I turned around. Again, I saw no one who could possibly be speaking to me. People were wandering towards the dumpling tents as cafe owners hallooed "Buuz baina! Buuz baine! Banshtai tseh baina!" ("I have dumplings! I have dumplings! I have dumpling tea!") As I turned back one sullen young man nearby broke into a smile and said "Hey, you gotta be Peace Corps! They only have two people here and I've already met the other guy."
"Oh hi," I said, "I'm sorry, I didn't know you... uh, well, I was..."

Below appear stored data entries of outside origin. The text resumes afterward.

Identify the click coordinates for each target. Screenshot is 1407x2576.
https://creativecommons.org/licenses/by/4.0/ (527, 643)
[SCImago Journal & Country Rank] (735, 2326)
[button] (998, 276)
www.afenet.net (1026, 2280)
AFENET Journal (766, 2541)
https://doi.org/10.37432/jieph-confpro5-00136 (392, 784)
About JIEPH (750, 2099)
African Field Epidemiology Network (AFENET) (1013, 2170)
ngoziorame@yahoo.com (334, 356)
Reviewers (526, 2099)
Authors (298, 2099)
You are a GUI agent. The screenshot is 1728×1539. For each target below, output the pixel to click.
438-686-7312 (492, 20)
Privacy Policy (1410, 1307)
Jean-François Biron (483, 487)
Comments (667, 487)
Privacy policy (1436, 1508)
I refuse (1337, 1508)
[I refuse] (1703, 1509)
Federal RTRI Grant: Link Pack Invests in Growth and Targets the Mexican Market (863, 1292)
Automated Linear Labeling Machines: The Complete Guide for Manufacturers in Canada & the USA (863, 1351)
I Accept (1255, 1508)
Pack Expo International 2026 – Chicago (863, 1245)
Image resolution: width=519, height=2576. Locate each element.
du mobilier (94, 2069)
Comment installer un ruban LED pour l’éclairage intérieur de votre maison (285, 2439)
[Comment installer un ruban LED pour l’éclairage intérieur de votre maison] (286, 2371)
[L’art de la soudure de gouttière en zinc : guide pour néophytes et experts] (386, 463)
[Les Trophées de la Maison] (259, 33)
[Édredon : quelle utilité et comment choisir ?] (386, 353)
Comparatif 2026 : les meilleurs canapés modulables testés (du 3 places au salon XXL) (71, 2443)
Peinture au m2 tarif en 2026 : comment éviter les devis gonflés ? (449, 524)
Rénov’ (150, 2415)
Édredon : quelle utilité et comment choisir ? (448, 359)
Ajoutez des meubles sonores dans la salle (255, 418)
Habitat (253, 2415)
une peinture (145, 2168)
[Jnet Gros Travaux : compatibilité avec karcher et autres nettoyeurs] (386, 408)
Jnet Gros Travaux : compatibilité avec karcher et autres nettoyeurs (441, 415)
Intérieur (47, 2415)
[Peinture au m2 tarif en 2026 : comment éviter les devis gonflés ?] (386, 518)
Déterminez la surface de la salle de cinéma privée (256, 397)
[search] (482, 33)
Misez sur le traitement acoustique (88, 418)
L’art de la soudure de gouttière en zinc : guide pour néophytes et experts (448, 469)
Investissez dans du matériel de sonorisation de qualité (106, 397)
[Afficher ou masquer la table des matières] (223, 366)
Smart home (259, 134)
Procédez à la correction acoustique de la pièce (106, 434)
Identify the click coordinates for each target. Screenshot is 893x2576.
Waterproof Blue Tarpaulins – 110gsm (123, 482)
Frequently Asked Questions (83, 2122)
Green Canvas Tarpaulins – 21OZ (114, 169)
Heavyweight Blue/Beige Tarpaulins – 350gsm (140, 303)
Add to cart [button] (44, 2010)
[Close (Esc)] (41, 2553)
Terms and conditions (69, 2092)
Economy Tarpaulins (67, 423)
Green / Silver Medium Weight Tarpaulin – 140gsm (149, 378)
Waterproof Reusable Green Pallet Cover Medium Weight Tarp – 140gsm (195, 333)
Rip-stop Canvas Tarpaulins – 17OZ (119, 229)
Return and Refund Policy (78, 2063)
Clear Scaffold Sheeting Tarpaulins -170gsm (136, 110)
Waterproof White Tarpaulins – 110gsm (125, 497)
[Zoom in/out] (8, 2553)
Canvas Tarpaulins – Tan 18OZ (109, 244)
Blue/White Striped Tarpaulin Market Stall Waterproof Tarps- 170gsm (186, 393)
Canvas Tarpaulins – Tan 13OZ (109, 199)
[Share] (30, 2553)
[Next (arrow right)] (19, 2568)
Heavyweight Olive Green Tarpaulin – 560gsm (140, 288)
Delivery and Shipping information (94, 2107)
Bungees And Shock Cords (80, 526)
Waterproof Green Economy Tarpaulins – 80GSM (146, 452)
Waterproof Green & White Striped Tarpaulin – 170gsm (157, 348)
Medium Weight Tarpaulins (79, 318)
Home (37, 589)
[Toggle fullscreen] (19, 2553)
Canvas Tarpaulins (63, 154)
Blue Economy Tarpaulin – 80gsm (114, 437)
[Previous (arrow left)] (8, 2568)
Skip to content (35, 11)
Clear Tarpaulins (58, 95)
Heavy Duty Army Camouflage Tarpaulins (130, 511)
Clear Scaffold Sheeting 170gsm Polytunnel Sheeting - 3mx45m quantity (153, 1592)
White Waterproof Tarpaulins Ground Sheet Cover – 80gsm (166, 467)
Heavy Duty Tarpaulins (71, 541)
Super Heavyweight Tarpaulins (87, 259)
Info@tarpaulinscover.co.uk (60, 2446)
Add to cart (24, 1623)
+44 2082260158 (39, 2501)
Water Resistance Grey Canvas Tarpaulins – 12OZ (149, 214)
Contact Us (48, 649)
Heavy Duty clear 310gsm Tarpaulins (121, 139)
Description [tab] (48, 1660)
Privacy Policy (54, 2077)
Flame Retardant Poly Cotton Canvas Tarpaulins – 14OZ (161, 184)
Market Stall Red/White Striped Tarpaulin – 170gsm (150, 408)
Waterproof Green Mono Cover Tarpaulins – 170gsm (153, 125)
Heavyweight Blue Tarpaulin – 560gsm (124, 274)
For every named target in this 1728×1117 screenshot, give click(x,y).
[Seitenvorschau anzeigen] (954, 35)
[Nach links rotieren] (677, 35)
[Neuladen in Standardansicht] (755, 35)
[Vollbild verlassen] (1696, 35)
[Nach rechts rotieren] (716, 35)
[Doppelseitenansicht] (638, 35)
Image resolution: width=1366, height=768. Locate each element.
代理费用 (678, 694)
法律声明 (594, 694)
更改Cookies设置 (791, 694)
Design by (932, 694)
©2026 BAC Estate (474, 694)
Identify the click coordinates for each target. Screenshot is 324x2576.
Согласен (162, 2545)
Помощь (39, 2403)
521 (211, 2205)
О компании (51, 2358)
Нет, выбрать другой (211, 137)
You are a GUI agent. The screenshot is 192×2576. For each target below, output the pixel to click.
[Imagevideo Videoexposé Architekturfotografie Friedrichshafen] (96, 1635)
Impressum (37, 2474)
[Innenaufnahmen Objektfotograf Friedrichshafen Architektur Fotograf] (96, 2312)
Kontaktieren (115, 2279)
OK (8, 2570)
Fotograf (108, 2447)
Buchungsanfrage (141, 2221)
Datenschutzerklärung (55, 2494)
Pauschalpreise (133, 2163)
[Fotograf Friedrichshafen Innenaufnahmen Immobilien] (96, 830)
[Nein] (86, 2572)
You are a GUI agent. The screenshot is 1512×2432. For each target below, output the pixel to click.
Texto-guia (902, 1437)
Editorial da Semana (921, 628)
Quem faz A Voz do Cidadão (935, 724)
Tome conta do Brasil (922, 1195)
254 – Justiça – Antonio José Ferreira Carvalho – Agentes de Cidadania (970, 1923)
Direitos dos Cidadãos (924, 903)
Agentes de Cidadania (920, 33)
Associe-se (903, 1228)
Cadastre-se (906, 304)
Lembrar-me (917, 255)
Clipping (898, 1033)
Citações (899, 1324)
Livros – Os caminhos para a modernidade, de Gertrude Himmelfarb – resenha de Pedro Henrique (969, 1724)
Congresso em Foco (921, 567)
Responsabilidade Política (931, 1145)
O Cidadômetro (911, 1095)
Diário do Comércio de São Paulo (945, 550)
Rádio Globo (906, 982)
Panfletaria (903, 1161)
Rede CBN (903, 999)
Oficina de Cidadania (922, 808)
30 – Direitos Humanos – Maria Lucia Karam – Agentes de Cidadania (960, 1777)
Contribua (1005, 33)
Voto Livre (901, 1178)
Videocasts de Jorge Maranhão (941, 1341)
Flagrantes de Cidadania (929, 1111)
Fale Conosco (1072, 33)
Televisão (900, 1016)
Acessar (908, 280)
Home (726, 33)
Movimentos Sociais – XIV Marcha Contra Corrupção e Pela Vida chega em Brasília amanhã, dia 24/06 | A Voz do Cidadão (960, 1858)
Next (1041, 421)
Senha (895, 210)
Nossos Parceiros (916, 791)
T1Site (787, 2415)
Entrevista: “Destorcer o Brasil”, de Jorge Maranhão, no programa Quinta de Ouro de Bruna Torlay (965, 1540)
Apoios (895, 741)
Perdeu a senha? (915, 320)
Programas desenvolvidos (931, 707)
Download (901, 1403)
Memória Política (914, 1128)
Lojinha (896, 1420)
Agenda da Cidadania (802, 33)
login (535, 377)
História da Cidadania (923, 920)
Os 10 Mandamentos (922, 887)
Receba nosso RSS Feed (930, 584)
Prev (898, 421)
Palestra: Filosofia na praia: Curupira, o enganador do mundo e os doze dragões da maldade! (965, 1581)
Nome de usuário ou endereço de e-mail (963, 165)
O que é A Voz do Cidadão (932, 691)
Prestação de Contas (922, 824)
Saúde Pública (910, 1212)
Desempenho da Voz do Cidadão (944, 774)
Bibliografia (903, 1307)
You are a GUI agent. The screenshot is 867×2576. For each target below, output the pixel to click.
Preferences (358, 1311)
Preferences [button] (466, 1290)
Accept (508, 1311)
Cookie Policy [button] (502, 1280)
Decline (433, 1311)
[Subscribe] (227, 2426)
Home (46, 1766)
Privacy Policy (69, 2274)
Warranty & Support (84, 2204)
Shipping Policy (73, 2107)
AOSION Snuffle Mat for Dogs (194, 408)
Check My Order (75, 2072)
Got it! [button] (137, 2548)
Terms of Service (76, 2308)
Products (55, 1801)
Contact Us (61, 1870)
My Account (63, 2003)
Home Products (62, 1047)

"Yeah, I know," the young man said. He smiled wryly, a very American gesture that clashed strangely with his strongly Mongolian features. "I've got a 'local face.' Just got here last week." He held out his hand for a fist bump. "I'm Dan."
"Phoebe," I bumped his fist, "Man, I don't think I've spoken to another American for months now. What brings you out here?"
"Research, sort of." Dan shrugged, "I'm thinking about riding a camel from Russia to China and then selling the article to 'National Geographic.'" He looked around a bit. "Hey, do you think I'd have enough time to buy some cigarettes? I haven't had one in three days and I'm kind of dying."
"Sure," I said, "Go to any one of the yurts and ask for 'Tamhi.'"
"Thanks, you're awesome." And with that the savior of my sanity turned and sauntered off into the snowy whiteness.